To the Editor:

I was interested to read your front page article Friday about the new building for the School of Forestry and Environmental Studies (“Forestry halfway to financial goal,” 10/26).

I applaud the school’s commitment to building Yale’s “first green building” as part of its renovation project.

But the need for sustainable, energy-efficient buildings is not limited to those that house schools teaching studies on the environment.

Yale buildings are inefficient and wildly overheated; here at the Divinity School, for example, the heat was still on when temperatures hit 80 degrees on Thursday. The Beinecke Rare Book and Manuscript Library, which must be climate-controlled for the sake of its collections, simply hemorrhages energy through its uninsulated marble walls.

If Yale has incorporated “green” into its recent wave of renovations, it would be nice for the community to know about them.

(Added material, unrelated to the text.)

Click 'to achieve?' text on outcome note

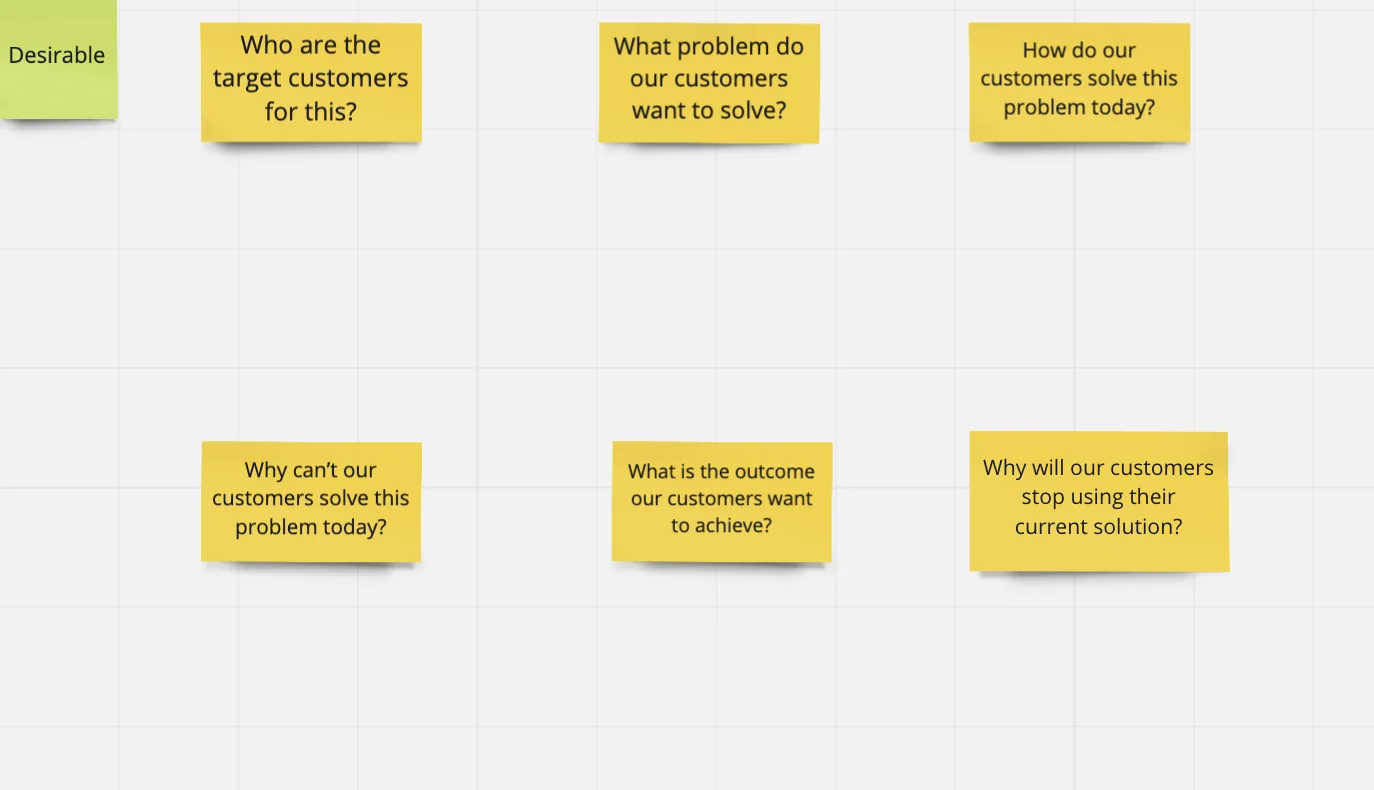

If not, it seems very irresponsible for an institution that can well afford to be in the vanguard of environmentally responsible technology not to implement that technology where it has the opportunity.

Has Yale considered transitioning from conventional power to green power? For it to do so would send a powerful message to other institutions, in addition to removing thousands of tons of greenhouse gases per year from the atmosphere.

Green power is slightly more expensive, but Yale could easily account for that extra money by wasting less energy on heating its buildings to a semitropical temperature.

The forestry school has set a fine example; it is up to the rest of the University to follow.